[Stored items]

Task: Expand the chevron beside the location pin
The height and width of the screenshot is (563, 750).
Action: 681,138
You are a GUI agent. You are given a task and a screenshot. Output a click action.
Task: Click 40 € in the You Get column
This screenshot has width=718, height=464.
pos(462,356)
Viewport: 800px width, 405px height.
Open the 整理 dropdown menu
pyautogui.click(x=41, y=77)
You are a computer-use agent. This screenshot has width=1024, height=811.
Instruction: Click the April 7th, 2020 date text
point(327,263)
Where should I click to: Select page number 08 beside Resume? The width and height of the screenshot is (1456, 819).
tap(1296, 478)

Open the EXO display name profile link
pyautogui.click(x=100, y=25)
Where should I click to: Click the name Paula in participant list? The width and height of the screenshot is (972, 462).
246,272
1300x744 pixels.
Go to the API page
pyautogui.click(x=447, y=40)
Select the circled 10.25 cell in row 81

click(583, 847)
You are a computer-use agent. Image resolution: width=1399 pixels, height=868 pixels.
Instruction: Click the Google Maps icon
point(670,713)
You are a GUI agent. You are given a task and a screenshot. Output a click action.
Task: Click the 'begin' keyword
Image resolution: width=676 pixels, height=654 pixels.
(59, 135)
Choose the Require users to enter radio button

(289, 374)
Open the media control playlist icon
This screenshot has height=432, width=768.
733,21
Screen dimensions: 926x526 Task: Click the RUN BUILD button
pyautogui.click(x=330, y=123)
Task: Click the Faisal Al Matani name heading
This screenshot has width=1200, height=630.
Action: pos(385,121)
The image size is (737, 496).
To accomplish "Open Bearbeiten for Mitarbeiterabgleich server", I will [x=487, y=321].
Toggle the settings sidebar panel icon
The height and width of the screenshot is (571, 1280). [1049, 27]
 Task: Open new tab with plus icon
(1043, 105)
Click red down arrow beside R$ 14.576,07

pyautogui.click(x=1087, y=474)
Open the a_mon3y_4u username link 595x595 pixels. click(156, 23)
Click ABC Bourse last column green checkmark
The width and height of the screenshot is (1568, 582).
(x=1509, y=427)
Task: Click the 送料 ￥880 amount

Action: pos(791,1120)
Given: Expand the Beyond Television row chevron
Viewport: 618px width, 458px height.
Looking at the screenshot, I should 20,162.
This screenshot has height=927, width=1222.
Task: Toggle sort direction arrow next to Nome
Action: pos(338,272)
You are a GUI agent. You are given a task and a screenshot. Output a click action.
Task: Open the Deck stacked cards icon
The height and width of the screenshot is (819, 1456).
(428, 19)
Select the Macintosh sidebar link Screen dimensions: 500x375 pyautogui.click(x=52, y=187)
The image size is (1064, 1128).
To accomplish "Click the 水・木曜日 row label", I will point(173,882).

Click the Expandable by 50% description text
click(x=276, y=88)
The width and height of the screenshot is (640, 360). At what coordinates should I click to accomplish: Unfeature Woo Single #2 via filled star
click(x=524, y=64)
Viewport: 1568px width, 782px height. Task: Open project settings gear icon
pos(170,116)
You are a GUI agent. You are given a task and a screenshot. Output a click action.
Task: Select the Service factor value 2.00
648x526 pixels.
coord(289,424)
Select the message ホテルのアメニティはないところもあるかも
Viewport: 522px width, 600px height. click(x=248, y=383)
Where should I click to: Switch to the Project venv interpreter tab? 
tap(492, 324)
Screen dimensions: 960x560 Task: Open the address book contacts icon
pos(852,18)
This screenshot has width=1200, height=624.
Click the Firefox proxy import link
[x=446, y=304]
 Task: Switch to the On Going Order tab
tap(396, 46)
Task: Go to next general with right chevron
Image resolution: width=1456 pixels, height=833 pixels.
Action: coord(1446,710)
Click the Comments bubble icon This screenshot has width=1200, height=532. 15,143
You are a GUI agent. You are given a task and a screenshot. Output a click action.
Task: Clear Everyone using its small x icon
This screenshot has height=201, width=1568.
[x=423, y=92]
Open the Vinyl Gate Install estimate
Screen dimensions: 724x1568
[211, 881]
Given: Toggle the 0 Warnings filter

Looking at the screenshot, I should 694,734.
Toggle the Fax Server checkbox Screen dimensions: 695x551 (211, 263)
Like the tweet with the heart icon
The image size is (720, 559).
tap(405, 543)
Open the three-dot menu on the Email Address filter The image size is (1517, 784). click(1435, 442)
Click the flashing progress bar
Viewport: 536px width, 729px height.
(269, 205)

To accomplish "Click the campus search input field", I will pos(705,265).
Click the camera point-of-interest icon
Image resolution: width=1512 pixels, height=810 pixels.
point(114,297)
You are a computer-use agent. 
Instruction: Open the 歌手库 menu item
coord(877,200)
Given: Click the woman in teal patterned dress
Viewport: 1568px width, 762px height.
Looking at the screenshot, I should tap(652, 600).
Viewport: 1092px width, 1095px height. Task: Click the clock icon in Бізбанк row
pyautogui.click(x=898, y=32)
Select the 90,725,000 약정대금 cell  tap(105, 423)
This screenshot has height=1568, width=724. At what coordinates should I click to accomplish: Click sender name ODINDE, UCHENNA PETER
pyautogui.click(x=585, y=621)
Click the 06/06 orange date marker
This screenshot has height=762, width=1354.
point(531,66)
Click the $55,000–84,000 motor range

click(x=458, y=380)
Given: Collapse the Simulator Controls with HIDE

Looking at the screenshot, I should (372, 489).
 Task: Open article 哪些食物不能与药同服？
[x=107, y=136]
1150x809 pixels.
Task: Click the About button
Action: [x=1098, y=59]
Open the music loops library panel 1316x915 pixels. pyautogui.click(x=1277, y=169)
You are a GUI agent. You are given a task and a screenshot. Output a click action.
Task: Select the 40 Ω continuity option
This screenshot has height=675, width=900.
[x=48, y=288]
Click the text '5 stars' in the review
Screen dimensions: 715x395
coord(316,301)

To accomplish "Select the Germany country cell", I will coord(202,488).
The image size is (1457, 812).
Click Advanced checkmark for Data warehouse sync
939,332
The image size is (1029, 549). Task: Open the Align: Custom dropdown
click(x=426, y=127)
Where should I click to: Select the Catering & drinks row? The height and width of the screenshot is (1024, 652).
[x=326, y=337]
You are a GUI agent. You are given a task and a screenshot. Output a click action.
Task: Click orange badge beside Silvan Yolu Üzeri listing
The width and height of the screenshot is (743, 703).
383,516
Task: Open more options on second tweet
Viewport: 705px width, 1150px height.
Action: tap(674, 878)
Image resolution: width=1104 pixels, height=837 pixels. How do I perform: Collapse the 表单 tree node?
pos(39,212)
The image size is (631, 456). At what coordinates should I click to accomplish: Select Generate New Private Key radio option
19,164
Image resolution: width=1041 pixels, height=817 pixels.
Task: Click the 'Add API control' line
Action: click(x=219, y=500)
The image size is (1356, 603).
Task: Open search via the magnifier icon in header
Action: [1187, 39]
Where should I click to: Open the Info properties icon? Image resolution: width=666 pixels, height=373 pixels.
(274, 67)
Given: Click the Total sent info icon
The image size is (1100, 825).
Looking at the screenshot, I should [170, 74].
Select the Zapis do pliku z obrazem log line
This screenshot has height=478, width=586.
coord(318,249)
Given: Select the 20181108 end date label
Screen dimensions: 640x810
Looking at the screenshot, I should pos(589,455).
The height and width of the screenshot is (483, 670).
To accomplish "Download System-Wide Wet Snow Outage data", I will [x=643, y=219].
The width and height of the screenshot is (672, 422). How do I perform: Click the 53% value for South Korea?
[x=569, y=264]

What the exercise asks:
When you reach the end of the data above, set it all down again unchanged.

Written answer:
Task: Expand the chevron beside the location pin
The height and width of the screenshot is (563, 750).
Action: 681,138
You are a GUI agent. You are given a task and a screenshot. Output a click action.
Task: Click 40 € in the You Get column
This screenshot has width=718, height=464.
pos(462,356)
Viewport: 800px width, 405px height.
Open the 整理 dropdown menu
pyautogui.click(x=41, y=77)
You are a computer-use agent. This screenshot has width=1024, height=811.
Instruction: Click the April 7th, 2020 date text
point(327,263)
Where should I click to: Select page number 08 beside Resume? The width and height of the screenshot is (1456, 819).
tap(1296, 478)

Open the EXO display name profile link
pyautogui.click(x=100, y=25)
Where should I click to: Click the name Paula in participant list? The width and height of the screenshot is (972, 462).
246,272
1300x744 pixels.
Go to the API page
pyautogui.click(x=447, y=40)
Select the circled 10.25 cell in row 81

click(583, 847)
You are a computer-use agent. Image resolution: width=1399 pixels, height=868 pixels.
Instruction: Click the Google Maps icon
point(670,713)
You are a GUI agent. You are given a task and a screenshot. Output a click action.
Task: Click the 'begin' keyword
Image resolution: width=676 pixels, height=654 pixels.
(59, 135)
Choose the Require users to enter radio button

(289, 374)
Open the media control playlist icon
This screenshot has height=432, width=768.
733,21
Screen dimensions: 926x526 Task: Click the RUN BUILD button
pyautogui.click(x=330, y=123)
Task: Click the Faisal Al Matani name heading
This screenshot has width=1200, height=630.
Action: pos(385,121)
The image size is (737, 496).
To accomplish "Open Bearbeiten for Mitarbeiterabgleich server", I will [x=487, y=321].
Toggle the settings sidebar panel icon
The height and width of the screenshot is (571, 1280). [1049, 27]
 Task: Open new tab with plus icon
(1043, 105)
Click red down arrow beside R$ 14.576,07

pyautogui.click(x=1087, y=474)
Open the a_mon3y_4u username link 595x595 pixels. click(156, 23)
Click ABC Bourse last column green checkmark
The width and height of the screenshot is (1568, 582).
(x=1509, y=427)
Task: Click the 送料 ￥880 amount

Action: pos(791,1120)
Given: Expand the Beyond Television row chevron
Viewport: 618px width, 458px height.
Looking at the screenshot, I should 20,162.
This screenshot has height=927, width=1222.
Task: Toggle sort direction arrow next to Nome
Action: pos(338,272)
You are a GUI agent. You are given a task and a screenshot. Output a click action.
Task: Open the Deck stacked cards icon
The height and width of the screenshot is (819, 1456).
(428, 19)
Select the Macintosh sidebar link Screen dimensions: 500x375 pyautogui.click(x=52, y=187)
The image size is (1064, 1128).
To accomplish "Click the 水・木曜日 row label", I will point(173,882).

Click the Expandable by 50% description text
click(x=276, y=88)
The width and height of the screenshot is (640, 360). At what coordinates should I click to accomplish: Unfeature Woo Single #2 via filled star
click(x=524, y=64)
Viewport: 1568px width, 782px height. Task: Open project settings gear icon
pos(170,116)
You are a GUI agent. You are given a task and a screenshot. Output a click action.
Task: Select the Service factor value 2.00
648x526 pixels.
coord(289,424)
Select the message ホテルのアメニティはないところもあるかも
Viewport: 522px width, 600px height. click(x=248, y=383)
Where should I click to: Switch to the Project venv interpreter tab? 
tap(492, 324)
Screen dimensions: 960x560 Task: Open the address book contacts icon
pos(852,18)
This screenshot has width=1200, height=624.
Click the Firefox proxy import link
[x=446, y=304]
 Task: Switch to the On Going Order tab
tap(396, 46)
Task: Go to next general with right chevron
Image resolution: width=1456 pixels, height=833 pixels.
Action: coord(1446,710)
Click the Comments bubble icon This screenshot has width=1200, height=532. 15,143
You are a GUI agent. You are given a task and a screenshot. Output a click action.
Task: Clear Everyone using its small x icon
This screenshot has height=201, width=1568.
[x=423, y=92]
Open the Vinyl Gate Install estimate
Screen dimensions: 724x1568
[211, 881]
Given: Toggle the 0 Warnings filter

Looking at the screenshot, I should 694,734.
Toggle the Fax Server checkbox Screen dimensions: 695x551 (211, 263)
Like the tweet with the heart icon
The image size is (720, 559).
tap(405, 543)
Open the three-dot menu on the Email Address filter The image size is (1517, 784). click(1435, 442)
Click the flashing progress bar
Viewport: 536px width, 729px height.
(269, 205)

To accomplish "Click the campus search input field", I will pos(705,265).
Click the camera point-of-interest icon
Image resolution: width=1512 pixels, height=810 pixels.
point(114,297)
You are a computer-use agent. 
Instruction: Open the 歌手库 menu item
coord(877,200)
Given: Click the woman in teal patterned dress
Viewport: 1568px width, 762px height.
Looking at the screenshot, I should tap(652, 600).
Viewport: 1092px width, 1095px height. Task: Click the clock icon in Бізбанк row
pyautogui.click(x=898, y=32)
Select the 90,725,000 약정대금 cell  tap(105, 423)
This screenshot has height=1568, width=724. At what coordinates should I click to accomplish: Click sender name ODINDE, UCHENNA PETER
pyautogui.click(x=585, y=621)
Click the 06/06 orange date marker
This screenshot has height=762, width=1354.
point(531,66)
Click the $55,000–84,000 motor range

click(x=458, y=380)
Given: Collapse the Simulator Controls with HIDE

Looking at the screenshot, I should (372, 489).
 Task: Open article 哪些食物不能与药同服？
[x=107, y=136]
1150x809 pixels.
Task: Click the About button
Action: [x=1098, y=59]
Open the music loops library panel 1316x915 pixels. pyautogui.click(x=1277, y=169)
You are a GUI agent. You are given a task and a screenshot. Output a click action.
Task: Select the 40 Ω continuity option
This screenshot has height=675, width=900.
[x=48, y=288]
Click the text '5 stars' in the review
Screen dimensions: 715x395
coord(316,301)

To accomplish "Select the Germany country cell", I will coord(202,488).
The image size is (1457, 812).
Click Advanced checkmark for Data warehouse sync
939,332
The image size is (1029, 549). Task: Open the Align: Custom dropdown
click(x=426, y=127)
Where should I click to: Select the Catering & drinks row? The height and width of the screenshot is (1024, 652).
[x=326, y=337]
You are a GUI agent. You are given a task and a screenshot. Output a click action.
Task: Click orange badge beside Silvan Yolu Üzeri listing
The width and height of the screenshot is (743, 703).
383,516
Task: Open more options on second tweet
Viewport: 705px width, 1150px height.
Action: tap(674, 878)
Image resolution: width=1104 pixels, height=837 pixels. How do I perform: Collapse the 表单 tree node?
pos(39,212)
The image size is (631, 456). At what coordinates should I click to accomplish: Select Generate New Private Key radio option
19,164
Image resolution: width=1041 pixels, height=817 pixels.
Task: Click the 'Add API control' line
Action: click(x=219, y=500)
The image size is (1356, 603).
Task: Open search via the magnifier icon in header
Action: [1187, 39]
Where should I click to: Open the Info properties icon? Image resolution: width=666 pixels, height=373 pixels.
(274, 67)
Given: Click the Total sent info icon
The image size is (1100, 825).
Looking at the screenshot, I should [170, 74].
Select the Zapis do pliku z obrazem log line
This screenshot has height=478, width=586.
coord(318,249)
Given: Select the 20181108 end date label
Screen dimensions: 640x810
Looking at the screenshot, I should pos(589,455).
The height and width of the screenshot is (483, 670).
To accomplish "Download System-Wide Wet Snow Outage data", I will [x=643, y=219].
The width and height of the screenshot is (672, 422). How do I perform: Click the 53% value for South Korea?
[x=569, y=264]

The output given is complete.